NGFW - How to configure McAfee Next Generation Firewall (NGFW) to integrate with McAfee Logon Collector (MLC)

Version 2



    The purpose of this document is to assist you in integrating McAfee Logon Collector with McAfee Next Generation Firewall. This document will guide you through step by step process to complete the Integration.


    Integration Value

    McAfee Next Generation Firewall with McAfee Logon Collector improves user identification for access control by user. This is an alternative to the Stonesoft User Agent. Logon Collector monitors logon events to associate users with IP addresses. Integration with Logon Collector adds the following new features:


          • High Availability using a primary and secondary Logon Collector server
          • Support for multiple Active Directory (AD) domains
          • Support for user and user group names that contain non-ASCII characters
          • Monitoring of logon events from Microsoft Exchange Servers in addition to monitoring events from the domain controller (DC)

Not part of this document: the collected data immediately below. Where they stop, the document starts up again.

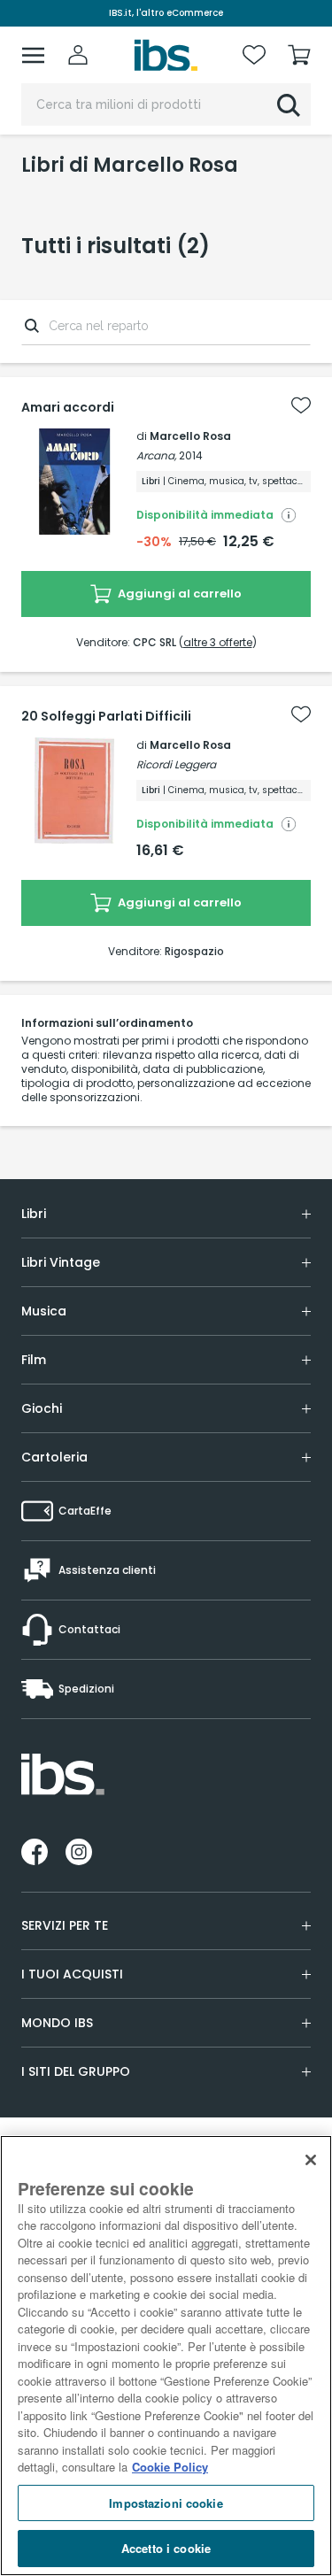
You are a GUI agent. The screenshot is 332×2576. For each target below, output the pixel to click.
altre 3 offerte (217, 642)
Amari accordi (67, 407)
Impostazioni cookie (165, 2503)
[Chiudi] (310, 2159)
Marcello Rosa (190, 435)
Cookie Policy (170, 2466)
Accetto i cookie (166, 2548)
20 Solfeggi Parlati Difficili (106, 716)
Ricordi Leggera (176, 764)
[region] (166, 2355)
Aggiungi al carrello (178, 593)
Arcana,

    In version 5.8, both the MLC User Agent and the Stonesoft User Agent are supported. Only one type of User Agent can be used for each single engine or cluster


    Configuration Steps

    Complete the McAfee Logon Collector (MLC) installation and login to MLC. Refer to McAfee Logon Collector Administrators Guide for complete instruction on how to install McAfee Logon Collector

    1.Once you are logged into MLC, click on tab Monitored Domains | Add new domain. This example shows domain MLCAD.local



    2. The new domain should appear in the Status Page. All components should be green




    3. If you see ”authentication service is unknown” error, follow these steps


          • Go to C:/ProgramFiles(x86)/Mcafee/McafeeLogonCollector/LoginCollector/wmiconfig
          • In McAfee Logon Monitor Configuration window: Change “Authentication Type” from Kerberos to NTLM (This could be other way around depending on your environment)
          • Restart MLC logon monitor service. All components should go green




    4. Add active directory server in Security Management Center. Navigate to Configuration | User Authentication | Servers | Right click server | Active Directory Server. Add your active directory details


       (Optional) Go to domain controller tab and you can add your domain controller here. Based on your environment, you can have authentication methods, NAT, etc configured. Make those changes accordingly




    5. Add active directory domain to Security Management Center


          • Go to Configuration | User Authentication | Users | Right Click Users | New LDAP domain server
          • Enter the name for new LDAP domain. In this example, name is MLCAD Users. SMC logs will show user as mshaw@MLCAD Users. Scroll down to point 14 in this document to see the SMC logs

                                  Tip: If possible, use the domain name MLCAD.local as the name. This way the SMC logs will show user as mshaw@MLCAD.local instead of mshaw@MLCAD Users

          • Select default LDAP domain if the default active directory authentication will be used for all users authentication
          • Select a server and click Add to bind the active directory server to the LDAP domain
          • Go to default authentication tab and define your default authentication. You can always come back here if default authentication is not yet decided


    6. Export certificate from MLC and copy it to the SMC server

          • Login to McAfee Logon Collector
          • Go to Menu | Server Settings | Click on Identity Replication Certificate | Scroll down to Base 64
          • Copy and paste this cert to a notepad file. Use .txt extension and not .crt.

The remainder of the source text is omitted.